* What the task requires *
Find the line containing "Powered by Shopify (74, 1191)" in the entries below. Restate it and each line after it, word for word, up to and including the line containing "Smell Magazine (646, 1484)".
◇ ◇ ◇ ◇
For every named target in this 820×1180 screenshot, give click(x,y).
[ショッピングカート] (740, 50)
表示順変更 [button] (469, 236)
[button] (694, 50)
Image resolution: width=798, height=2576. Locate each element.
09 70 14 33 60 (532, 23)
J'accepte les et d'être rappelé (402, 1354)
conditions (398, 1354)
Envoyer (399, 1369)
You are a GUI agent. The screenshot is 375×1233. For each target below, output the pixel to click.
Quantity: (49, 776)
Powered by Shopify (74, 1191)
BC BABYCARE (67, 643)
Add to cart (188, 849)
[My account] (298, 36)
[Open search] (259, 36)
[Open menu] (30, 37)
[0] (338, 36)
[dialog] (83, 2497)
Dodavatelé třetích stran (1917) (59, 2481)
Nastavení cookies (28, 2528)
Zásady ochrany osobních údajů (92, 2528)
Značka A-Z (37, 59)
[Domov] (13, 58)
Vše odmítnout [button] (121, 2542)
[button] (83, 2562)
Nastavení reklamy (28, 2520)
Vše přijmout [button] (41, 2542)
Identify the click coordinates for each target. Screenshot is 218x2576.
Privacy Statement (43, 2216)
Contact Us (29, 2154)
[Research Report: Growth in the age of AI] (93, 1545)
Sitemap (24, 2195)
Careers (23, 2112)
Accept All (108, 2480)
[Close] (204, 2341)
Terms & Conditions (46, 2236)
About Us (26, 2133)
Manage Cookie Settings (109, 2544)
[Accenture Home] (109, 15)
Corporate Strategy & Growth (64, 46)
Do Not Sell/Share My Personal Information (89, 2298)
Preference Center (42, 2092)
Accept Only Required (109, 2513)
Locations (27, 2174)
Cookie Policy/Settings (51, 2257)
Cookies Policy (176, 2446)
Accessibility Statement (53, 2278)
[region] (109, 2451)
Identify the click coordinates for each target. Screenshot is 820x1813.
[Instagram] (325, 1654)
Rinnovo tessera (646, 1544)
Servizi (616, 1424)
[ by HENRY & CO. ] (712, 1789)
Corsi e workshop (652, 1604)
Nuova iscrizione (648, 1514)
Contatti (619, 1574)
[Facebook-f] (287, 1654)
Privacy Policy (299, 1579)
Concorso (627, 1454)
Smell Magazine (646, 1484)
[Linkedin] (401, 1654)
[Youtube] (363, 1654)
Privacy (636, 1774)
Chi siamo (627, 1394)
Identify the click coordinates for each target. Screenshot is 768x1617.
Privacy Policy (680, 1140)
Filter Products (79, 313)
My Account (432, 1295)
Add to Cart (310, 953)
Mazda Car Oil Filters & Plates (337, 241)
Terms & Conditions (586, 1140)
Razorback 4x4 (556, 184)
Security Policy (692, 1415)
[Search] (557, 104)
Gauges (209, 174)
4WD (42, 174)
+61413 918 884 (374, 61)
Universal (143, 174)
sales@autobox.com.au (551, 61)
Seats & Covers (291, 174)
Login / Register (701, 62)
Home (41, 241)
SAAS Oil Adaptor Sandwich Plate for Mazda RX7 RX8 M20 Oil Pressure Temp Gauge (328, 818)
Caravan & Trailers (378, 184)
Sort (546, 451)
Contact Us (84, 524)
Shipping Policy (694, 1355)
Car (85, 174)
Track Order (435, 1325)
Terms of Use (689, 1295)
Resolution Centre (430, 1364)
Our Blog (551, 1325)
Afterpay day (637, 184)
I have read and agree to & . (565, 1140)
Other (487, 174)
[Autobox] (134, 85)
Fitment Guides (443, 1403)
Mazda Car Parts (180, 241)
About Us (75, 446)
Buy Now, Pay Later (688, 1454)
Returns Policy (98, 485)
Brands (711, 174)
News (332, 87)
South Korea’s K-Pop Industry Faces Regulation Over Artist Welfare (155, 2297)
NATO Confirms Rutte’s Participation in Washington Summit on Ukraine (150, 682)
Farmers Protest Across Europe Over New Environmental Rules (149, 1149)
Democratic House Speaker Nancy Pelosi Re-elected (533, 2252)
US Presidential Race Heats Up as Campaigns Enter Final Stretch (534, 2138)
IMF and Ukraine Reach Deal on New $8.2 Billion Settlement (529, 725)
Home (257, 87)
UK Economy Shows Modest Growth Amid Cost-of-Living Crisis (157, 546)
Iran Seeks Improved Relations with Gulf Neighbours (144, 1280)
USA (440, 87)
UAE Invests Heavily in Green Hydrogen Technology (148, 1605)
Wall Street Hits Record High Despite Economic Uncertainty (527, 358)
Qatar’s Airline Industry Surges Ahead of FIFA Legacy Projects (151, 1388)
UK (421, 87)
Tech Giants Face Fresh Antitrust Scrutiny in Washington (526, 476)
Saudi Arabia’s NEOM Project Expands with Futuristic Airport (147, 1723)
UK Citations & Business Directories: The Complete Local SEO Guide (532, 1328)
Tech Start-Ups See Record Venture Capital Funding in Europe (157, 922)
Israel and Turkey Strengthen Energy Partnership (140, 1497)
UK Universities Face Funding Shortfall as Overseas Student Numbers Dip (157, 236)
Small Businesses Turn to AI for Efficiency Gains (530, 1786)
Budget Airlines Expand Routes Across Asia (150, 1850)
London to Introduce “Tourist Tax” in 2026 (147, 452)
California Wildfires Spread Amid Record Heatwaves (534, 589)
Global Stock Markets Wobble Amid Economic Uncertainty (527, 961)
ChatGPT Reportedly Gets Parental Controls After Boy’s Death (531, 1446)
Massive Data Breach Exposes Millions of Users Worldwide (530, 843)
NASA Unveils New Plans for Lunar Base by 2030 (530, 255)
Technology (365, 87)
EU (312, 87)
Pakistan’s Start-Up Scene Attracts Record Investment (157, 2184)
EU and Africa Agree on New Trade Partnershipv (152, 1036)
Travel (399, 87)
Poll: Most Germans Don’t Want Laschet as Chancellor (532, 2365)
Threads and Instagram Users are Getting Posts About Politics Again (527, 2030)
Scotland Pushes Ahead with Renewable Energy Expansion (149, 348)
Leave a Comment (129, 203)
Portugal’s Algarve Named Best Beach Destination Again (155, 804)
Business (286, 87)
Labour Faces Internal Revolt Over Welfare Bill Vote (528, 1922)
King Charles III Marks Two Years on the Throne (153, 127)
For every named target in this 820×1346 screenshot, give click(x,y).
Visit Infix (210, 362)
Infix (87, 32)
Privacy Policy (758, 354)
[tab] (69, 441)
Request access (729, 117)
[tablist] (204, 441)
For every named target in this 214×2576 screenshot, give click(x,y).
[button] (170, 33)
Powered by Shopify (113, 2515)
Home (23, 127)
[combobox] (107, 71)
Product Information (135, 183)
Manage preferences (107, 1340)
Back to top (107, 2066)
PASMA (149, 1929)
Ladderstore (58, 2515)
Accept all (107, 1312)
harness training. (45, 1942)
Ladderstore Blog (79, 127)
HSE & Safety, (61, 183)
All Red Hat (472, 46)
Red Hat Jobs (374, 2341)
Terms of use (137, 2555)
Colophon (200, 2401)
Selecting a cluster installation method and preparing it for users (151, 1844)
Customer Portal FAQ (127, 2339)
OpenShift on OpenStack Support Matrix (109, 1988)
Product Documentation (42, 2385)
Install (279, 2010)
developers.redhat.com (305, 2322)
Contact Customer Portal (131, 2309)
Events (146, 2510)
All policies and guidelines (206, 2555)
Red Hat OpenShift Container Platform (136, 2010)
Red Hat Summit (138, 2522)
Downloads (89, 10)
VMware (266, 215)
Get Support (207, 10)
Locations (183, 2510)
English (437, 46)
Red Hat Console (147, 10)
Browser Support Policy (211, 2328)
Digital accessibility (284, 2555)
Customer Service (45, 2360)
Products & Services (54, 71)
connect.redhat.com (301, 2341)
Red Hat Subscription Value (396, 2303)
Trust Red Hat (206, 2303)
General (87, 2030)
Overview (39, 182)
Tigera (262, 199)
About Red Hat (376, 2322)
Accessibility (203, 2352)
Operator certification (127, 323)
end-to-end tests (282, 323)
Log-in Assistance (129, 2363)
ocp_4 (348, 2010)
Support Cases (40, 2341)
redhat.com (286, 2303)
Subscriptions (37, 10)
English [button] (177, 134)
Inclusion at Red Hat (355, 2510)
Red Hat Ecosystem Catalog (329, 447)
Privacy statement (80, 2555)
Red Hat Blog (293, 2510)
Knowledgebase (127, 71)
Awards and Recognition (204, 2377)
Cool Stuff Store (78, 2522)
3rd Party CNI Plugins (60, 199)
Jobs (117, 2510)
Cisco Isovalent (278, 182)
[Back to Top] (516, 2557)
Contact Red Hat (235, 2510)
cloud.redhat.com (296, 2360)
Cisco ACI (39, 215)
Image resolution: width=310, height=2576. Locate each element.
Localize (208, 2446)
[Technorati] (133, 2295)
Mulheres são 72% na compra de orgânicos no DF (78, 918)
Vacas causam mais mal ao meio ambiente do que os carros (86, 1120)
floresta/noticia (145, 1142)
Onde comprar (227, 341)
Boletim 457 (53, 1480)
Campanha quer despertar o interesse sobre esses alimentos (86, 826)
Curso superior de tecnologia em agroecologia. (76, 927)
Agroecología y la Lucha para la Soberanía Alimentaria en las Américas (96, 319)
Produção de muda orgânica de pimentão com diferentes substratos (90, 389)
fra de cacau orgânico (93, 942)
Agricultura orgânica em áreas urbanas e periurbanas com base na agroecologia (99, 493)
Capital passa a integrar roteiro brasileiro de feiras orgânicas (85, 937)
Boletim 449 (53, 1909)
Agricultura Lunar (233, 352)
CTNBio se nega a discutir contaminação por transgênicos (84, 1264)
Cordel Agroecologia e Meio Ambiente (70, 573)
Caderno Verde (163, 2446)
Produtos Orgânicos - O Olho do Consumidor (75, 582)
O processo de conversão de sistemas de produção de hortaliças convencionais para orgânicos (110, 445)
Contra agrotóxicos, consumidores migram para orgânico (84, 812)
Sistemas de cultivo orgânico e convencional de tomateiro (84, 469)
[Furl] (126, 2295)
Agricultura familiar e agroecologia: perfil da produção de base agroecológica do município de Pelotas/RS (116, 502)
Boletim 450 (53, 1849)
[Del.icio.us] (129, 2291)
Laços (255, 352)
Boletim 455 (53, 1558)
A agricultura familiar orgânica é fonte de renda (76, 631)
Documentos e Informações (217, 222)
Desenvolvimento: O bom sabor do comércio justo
◇ ◇ ◇ ◇
* Response box *
Powered by Shopify (74, 1191)
BC BABYCARE (67, 643)
Add to cart (188, 849)
[My account] (298, 36)
[Open search] (259, 36)
[Open menu] (30, 37)
[0] (338, 36)
[dialog] (83, 2497)
Dodavatelé třetích stran (1917) (59, 2481)
Nastavení cookies (28, 2528)
Zásady ochrany osobních údajů (92, 2528)
Značka A-Z (37, 59)
[Domov] (13, 58)
Vše odmítnout [button] (121, 2542)
[button] (83, 2562)
Nastavení reklamy (28, 2520)
Vše přijmout [button] (41, 2542)
Identify the click coordinates for each target. Screenshot is 218x2576.
Privacy Statement (43, 2216)
Contact Us (29, 2154)
[Research Report: Growth in the age of AI] (93, 1545)
Sitemap (24, 2195)
Careers (23, 2112)
Accept All (108, 2480)
[Close] (204, 2341)
Terms & Conditions (46, 2236)
About Us (26, 2133)
Manage Cookie Settings (109, 2544)
[Accenture Home] (109, 15)
Corporate Strategy & Growth (64, 46)
Do Not Sell/Share My Personal Information (89, 2298)
Preference Center (42, 2092)
Accept Only Required (109, 2513)
Locations (27, 2174)
Cookie Policy/Settings (51, 2257)
Cookies Policy (176, 2446)
Accessibility Statement (53, 2278)
[region] (109, 2451)
Identify the click coordinates for each target. Screenshot is 820x1813.
[Instagram] (325, 1654)
Rinnovo tessera (646, 1544)
Servizi (616, 1424)
[ by HENRY & CO. ] (712, 1789)
Corsi e workshop (652, 1604)
Nuova iscrizione (648, 1514)
Contatti (619, 1574)
[Facebook-f] (287, 1654)
Privacy Policy (299, 1579)
Concorso (627, 1454)
Smell Magazine (646, 1484)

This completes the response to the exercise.